What is needed:
Print the line that contains "Task: Navigate to the VIDÉOS section" and every line that follows it in the data below, ending with the final line; include nothing else.

Data provided:
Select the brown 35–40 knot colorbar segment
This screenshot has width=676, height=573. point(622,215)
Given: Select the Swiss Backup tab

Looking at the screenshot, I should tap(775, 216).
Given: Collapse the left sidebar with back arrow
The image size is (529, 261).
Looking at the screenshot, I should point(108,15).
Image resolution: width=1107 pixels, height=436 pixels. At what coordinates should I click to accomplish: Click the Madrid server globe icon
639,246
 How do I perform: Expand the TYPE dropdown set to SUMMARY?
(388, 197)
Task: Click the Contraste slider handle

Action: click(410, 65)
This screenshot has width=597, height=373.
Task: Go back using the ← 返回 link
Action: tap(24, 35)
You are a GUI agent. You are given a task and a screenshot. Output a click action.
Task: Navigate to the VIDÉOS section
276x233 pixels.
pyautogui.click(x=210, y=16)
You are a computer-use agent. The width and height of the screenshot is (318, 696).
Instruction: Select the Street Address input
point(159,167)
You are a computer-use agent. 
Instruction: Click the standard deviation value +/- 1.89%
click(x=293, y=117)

Solution:
Task: Navigate to the VIDÉOS section
276x233 pixels.
pyautogui.click(x=210, y=16)
You are a computer-use agent. The width and height of the screenshot is (318, 696).
Instruction: Select the Street Address input
point(159,167)
You are a computer-use agent. 
Instruction: Click the standard deviation value +/- 1.89%
click(x=293, y=117)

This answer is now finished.